(TASK INPUTS begins)

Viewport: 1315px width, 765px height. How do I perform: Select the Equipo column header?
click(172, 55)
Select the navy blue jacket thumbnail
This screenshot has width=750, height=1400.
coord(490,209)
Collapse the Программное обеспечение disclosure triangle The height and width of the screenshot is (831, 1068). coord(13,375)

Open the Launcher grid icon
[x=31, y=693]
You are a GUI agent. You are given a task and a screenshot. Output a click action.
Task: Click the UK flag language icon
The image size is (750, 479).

(TASK INPUTS ends)

Your answer must be an exact transcription of the lines from the one containing "You are a GUI" through the last line of the records above, and nothing else.

You are a GUI agent. You are given a task and a screenshot. Output a click action.
Task: Click the UK flag language icon
The image size is (750, 479).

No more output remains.